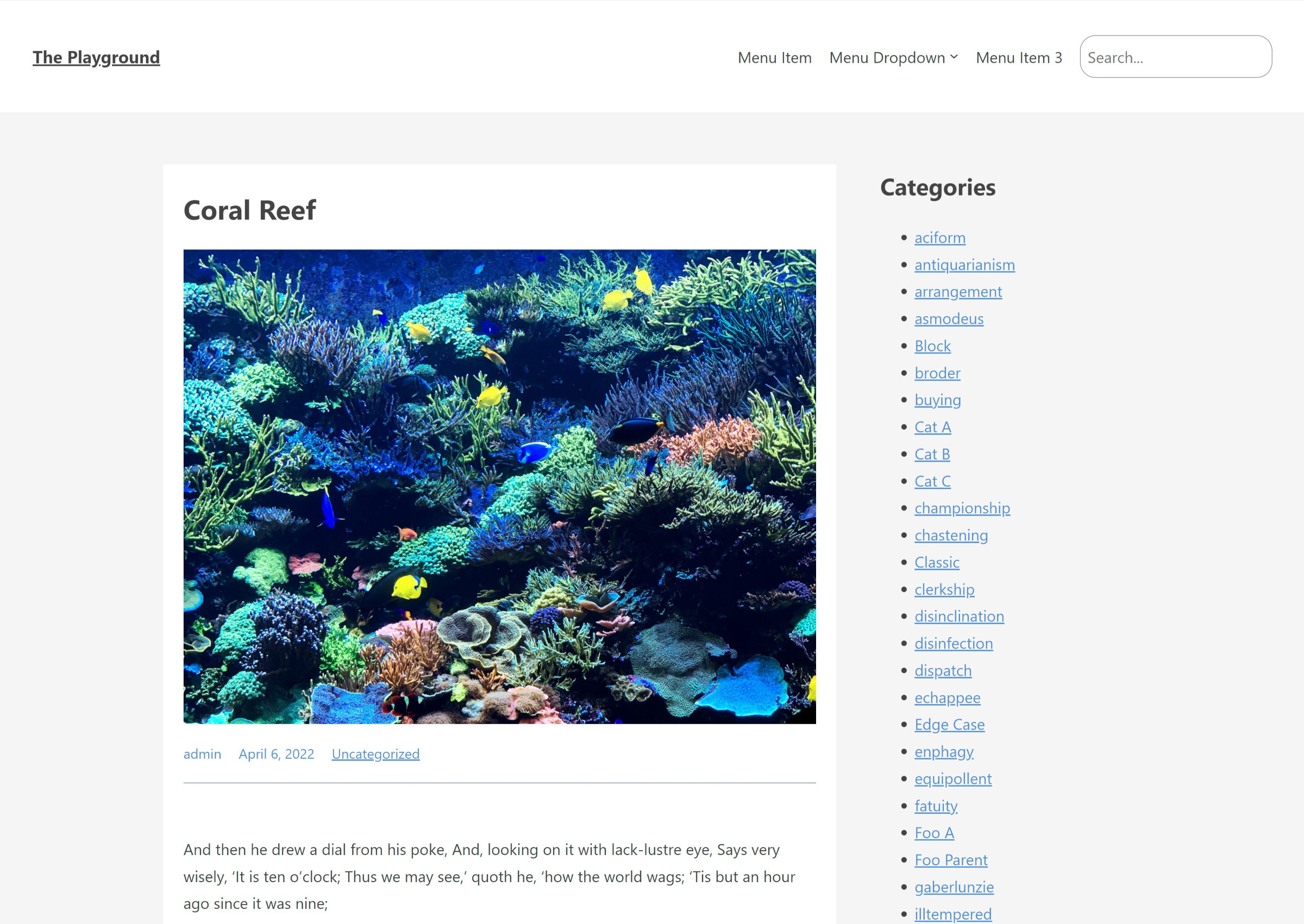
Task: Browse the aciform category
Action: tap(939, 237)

+--

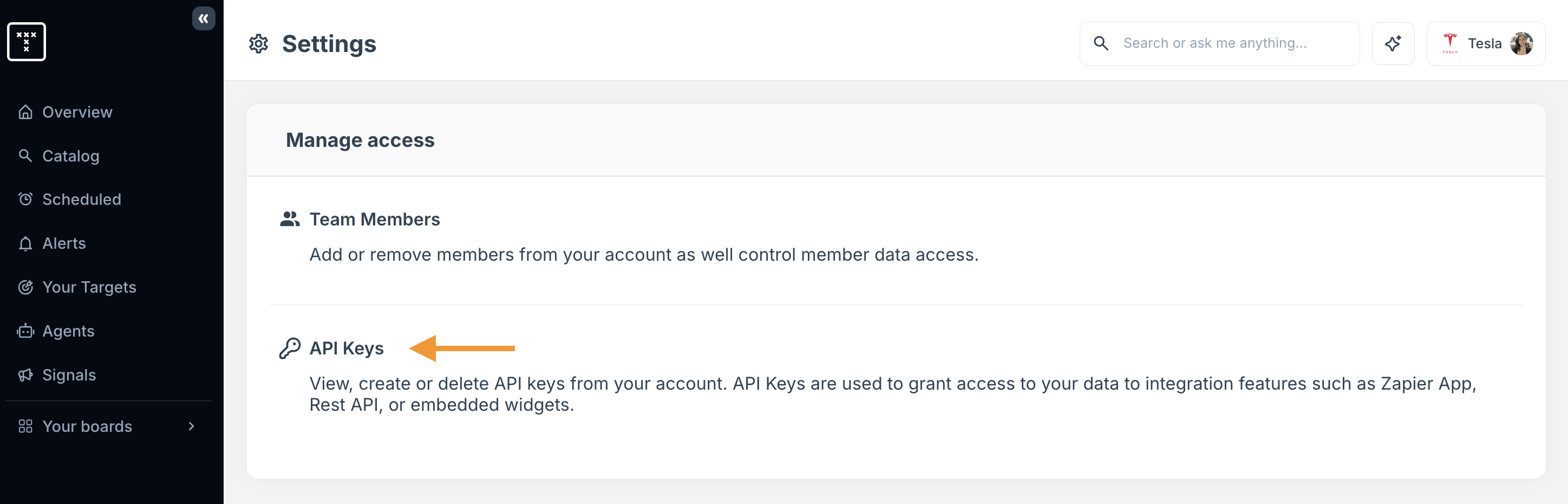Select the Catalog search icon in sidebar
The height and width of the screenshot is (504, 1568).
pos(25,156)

+--

→ PROBLEM DETAILS
Rewrite the entries from the line containing "Task: Browse the aciform category" through the line containing "Action: tap(939, 237)", both included, as a Markdown table with the columns n and Line, giving each line its row number and omitting blank lines.

→ FINISHED ANSWER
| n | Line |
|---|---|
| 1 | Task: Browse the aciform category |
| 2 | Action: tap(939, 237) |